Bunlar daha düne kadar benden elli ışık yılı uzak tefekkürlerdi.

Üç gecedir rüyama kurt inmiş gibi, sabah iki gözümden birine kan oturmuş halde uyanıyorum.
Son hatırlayabildiğim rüya şöyle gelişiyor; lacivert İtalyan kesim suitimin altına uzun bağcıklı askeri postallarımı, jübileli emektar futbolcu Galatasaraylı Suat'ın kramponlarını bağladığı şekilde tabanından iki tur dolayıp öyle düğümlüyorum ve özel bir şirkette işe alınmak üzere mülakata yollanıyorum. Lisedeyken her sabah beni kapımın önünden okul için almaya gelen beyaz renk Pejo minibüs, yıllar sonra bu kez mülakat için tin tin geliyor. Servis şoförü Mustafa Abim hiç değişmemiş. Belli ki bu Mustafa Abim benden vazgeçemiyor.. Her zaman, "hizmet için varım" derdi. Onunla kuzular gibi meleştiğimiz, benim sürekli sorduğum, onunsa sürekli anlattığı bitmek bilmez erotik muhabbetleri anımsıyorum. Tam o esnada kafama dipçik yemiş gibi irkilerek gözlerimi açıyorum. Biran lisenin sabah kokusunu, serviste kalan şarkıları ve Mustafa abimi ne çok özlediğimi farkediyorum.

Nisanda askerim.

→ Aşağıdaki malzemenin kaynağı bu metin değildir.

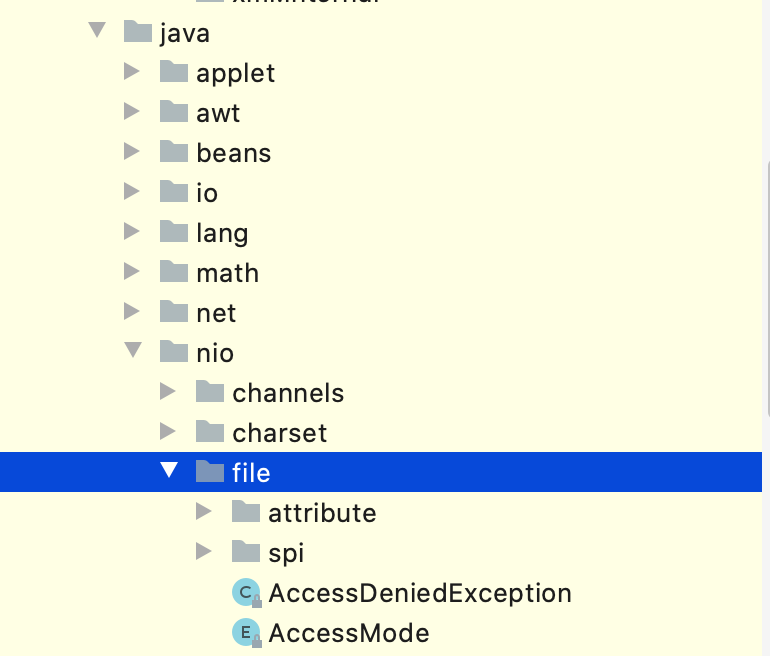Collapse the java package node
The width and height of the screenshot is (770, 656).
click(x=97, y=32)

Artık kara baruttan balistik çukuruna terfi etmişim, olayın membağına inmişim, goril gibi heyecanlıyım. Fena halde asabiyim.
İhtiyatını sevdiğim annemle ablam dışarı her çıkışında eve bir çift yeşil atlet, bir tekli de yeşil don getiriyor. Kırk defa "şunları bana göstermeden eve sokun" dedim, dinletemedim.. "oğlum bak! giy bakim bi dene oluyo mu." Sanki ortaokullu kıza mus çorap beğendiriyorlar. Boyuna asılan para kesesi, tırnak makası, ayakkabı boyası, iğne, iplik, permatik, traş köpüğü, kan taşı, deodorant, çorap, tek kullanımlık demirbaşlar, envai çeşit malzeme.
Oldu olacak silahımı da kendim götürseydim.

Evdekiler sayesinde benim askerliğe hazırlık dönemim, askerlik dönemimden uzun sürdü. Bir okunmadık mevlütüm kaldı.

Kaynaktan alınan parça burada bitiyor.